Combinatorial diversity of fission yeast SCF ubiquitin ligases by homo- and heterooligomeric assemblies of the F-box proteins Pop1p and Pop2p.

BACKGROUND: SCF ubiquitin ligases share the core subunits cullin 1, SKP1, and HRT1/RBX1/ROC1, which associate with different F-box proteins. F-box proteins bind substrates following their phosphorylation upon stimulation of various signaling pathways. Ubiquitin-mediated destruction of the fission yeast cyclin-dependent kinase inhibitor Rum1p depends on two heterooligomerizing F-box proteins, Pop1p and Pop2p. Both proteins interact with the cullin Pcu1p when overexpressed, but it is unknown whether this reflects their co-assembly into bona fide SCF complexes. RESULTS: We have identified Psh1p and Pip1p, the fission yeast homologues of human SKP1 and HRT1/RBX1/ROC1, and show that both associate with Pop1p, Pop2p, and Pcu1p into a ~500 kDa SCFPop1p-Pop2p complex, which supports polyubiquitylation of Rum1p. Only the F-box of Pop1p is required for SCFPop1p-Pop2p function, while Pop2p seems to be attracted into the complex through binding to Pop1p. Since all SCFPop1p-Pop2p subunits, except for Pop1p, which is exclusively nuclear, localize to both the nucleus and the cytoplasm, the F-box of Pop2p may be critical for the assembly of cytoplasmic SCFPop2p complexes. In support of this notion, we demonstrate individual SCFPop1p and SCFPop2p complexes bearing ubiquitin ligase activity. CONCLUSION: Our data suggest that distinct homo- and heterooligomeric assemblies of Pop1p and Pop2p generate combinatorial diversity of SCFPop function in fission yeast. Whereas a heterooligomeric SCFPop1p-Pop2p complex mediates polyubiquitylation of Rum1p, homooligomeric SCFPop1p and SCFPop2p complexes may target unknown nuclear and cytoplasmic substrates.

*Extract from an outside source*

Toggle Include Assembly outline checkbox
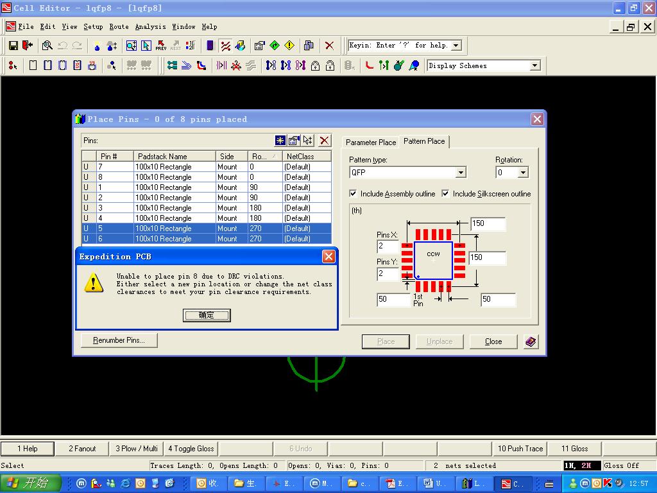(x=353, y=193)
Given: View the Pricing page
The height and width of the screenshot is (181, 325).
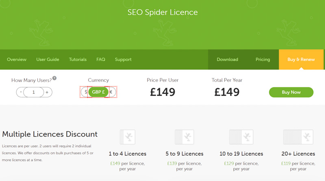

Fission yeast COP9/signalosome suppresses cullin activity through recruitment of the deubiquitylating enzyme Ubp12p.

The COP9/signalosome (CSN) is known to remove the stimulatory NEDD8 modification from cullins. The activity of the fission yeast cullins Pcu1p and Pcu3p is dramatically stimulated when retrieved from csn mutants but inhibited by purified CSN. This inhibition is independent of cullin deneddylation but mediated by the CSN-associated deubiquitylating enzyme Ubp12p, which forms a complex with Pcu3p in a CSN-dependent manner. In ubp12 mutants, as in csn mutants, Pcu3p activity is stimulated. CSN is required for efficient targeting of Ubp12p to the nucleus, where both cullins reside. Finally, the CSN/Ubp12p pathway maintains the stability of the Pcu1p-associated substrate-specific adaptor protein Pop1p. We propose that CSN/Ubp12p-mediated deubiquitylation creates an environment for the safe de novo assembly of cullin complexes by counteracting the autocatalytic destruction of adaptor proteins.